7/10
Back to the blade
11 October 2017
The original Blade Runner was a futuristic noir thriller. It did not need a sequel but maybe like another film released in 1982, Tron, the producers thought a belated sequel was required.

Denis Villeneuve directs with Ridley Scott taking a hands off Executive Producer role. The visuals are still great but not as breathtaking as the original film. We see a dark multi ethnic rain soaked LA with giant billboards.

Ryan Gosling plays Agent K, a replicant whose job is to retire the older replicants produced in the era of the original film. The newer replicants are OK still being used as slave workers.

Agent K comes across some buried bones which again leads to an investigation into identity, false memories and the whereabouts of an impossible child, now grown up.

Jared Leto plays the mad messianic Wallace, the man who has taken over the Tyrell corporation and produces replicants but wants to creates life. He thinks Agent K will find the answers and sends one of his replicants out to assist and hinder his mission.
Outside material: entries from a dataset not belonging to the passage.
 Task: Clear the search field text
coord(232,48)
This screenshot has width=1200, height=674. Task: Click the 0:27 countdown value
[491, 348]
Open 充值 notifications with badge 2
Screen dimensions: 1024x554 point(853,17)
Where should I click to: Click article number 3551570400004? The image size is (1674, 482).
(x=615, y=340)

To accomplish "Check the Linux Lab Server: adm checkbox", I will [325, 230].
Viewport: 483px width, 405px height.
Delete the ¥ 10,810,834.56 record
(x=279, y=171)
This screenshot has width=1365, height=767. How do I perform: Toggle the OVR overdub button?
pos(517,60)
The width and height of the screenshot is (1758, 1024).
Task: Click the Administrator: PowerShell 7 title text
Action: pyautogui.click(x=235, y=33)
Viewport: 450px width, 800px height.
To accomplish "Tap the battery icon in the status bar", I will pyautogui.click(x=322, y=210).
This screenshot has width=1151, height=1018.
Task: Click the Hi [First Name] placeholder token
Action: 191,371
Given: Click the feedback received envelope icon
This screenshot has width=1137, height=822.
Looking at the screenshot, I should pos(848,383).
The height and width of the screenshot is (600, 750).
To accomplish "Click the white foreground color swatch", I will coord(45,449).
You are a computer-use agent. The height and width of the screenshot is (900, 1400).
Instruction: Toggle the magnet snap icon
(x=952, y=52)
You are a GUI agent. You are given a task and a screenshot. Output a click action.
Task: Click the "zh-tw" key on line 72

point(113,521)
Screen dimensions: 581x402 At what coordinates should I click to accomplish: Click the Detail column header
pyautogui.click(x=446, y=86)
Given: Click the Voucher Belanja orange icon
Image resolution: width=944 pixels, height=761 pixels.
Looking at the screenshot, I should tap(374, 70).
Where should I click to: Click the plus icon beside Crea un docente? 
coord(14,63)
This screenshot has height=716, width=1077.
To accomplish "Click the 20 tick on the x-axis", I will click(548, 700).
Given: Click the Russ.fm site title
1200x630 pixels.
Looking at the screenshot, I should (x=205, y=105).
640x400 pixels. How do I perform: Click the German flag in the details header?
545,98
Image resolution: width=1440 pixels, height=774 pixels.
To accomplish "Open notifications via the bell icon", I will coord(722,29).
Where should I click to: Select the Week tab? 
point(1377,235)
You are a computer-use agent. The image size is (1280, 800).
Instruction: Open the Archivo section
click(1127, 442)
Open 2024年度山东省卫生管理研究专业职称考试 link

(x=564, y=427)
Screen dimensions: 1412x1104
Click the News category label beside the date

Harrison Ford returns as Deckard who hangs around in a desolate Las Vegas hotel with holographic images of Elvis and Frank Sinatra who might hold the clues to what happened to the child.

Blade Runner 2049 is really an overlong art film, it actually lacks the thriller element of the original film even some of the weird humour. I rewatched the original Blade Runner before I saw the sequel, despite the po-faced narration his Deckard provides some humour.

Blade Runner 2049 has a few cameos from the original film including an iconic recreation of a replicant which excellent use of CGI.

However the pacing and length is a negative, the story is not strong enough to sustain it although I have to credit the writers to lead you up one way and them wrong foot the viewer.